Em audiência na Comissão de Educação da Câmara, o ministro da Educação, Victor Godoy, afirmou nesta quarta-feira que participou de eventos com a presença dos pastores Arilton Mourão e Gilmar Santos a convite do ex-ministro Milton Ribeiro, mas apenas para compor a mesa de abertura. Prefeitos denunciaram à Comissão que os pastores agiam intermediando repasses de verbas do Fundo Nacional de Desenvolvimento da Educação (FNDE) a municípios mediante solicitação de propina, em dinheiro e até em ouro.

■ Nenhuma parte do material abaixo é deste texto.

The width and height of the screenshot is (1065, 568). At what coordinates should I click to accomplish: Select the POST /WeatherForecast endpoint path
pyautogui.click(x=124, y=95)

“Todos os três eventos que participei nessa qualidade foram realizados no auditório do Ministério da Educação. Não participei de nenhum dos outros seis eventos realizados com a presença desses pastores. Não participava de agendas com os referidos pastores e os assuntos tratados entre eles e o ex-ministro da Educação [Milton Ribeiro] não eram de meu conhecimento”, afirmou Godoy.
A comissão convidou o ministro para falar sobre as denúncias envolvendo os pastores, a continuidade dos programas de Educação após troca de comando na pasta e a destinação de R$ 26 milhões para compra de kits de robótica em escolas sem estrutura, como banheiro, computadores ou conexão com a internet. Sobre o caso dos pastores, Godoy ainda disse que Ribeiro jamais solicitou ou impôs a ele, na posição de secretário-executivo da pasta, qualquer ato em desacordo com a legislação.

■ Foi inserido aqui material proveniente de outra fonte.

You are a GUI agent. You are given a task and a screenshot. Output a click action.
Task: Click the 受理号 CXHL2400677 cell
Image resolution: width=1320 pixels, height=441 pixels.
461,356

“Sempre manti com ele uma relação de cordialidade e respeito. Assim que tomei conhecimento das denúncias, sugeri ao ministro ações para que estas fossem investigadas pela CGU [Controladoria-Geral da União]. Eu pessoalmente reduzi a termo os relatos a mim declarados e encaminhei com autorização do ex-ministro para a CGU para investigação”, disse.
De acordo com ele, as reuniões com os prefeitos (no total, foram 68 eventos com 1,8 mil municípios) eram compostas pelo ex-ministro e por representantes do FNDE. “Eu não participava”, afirmou Godoy.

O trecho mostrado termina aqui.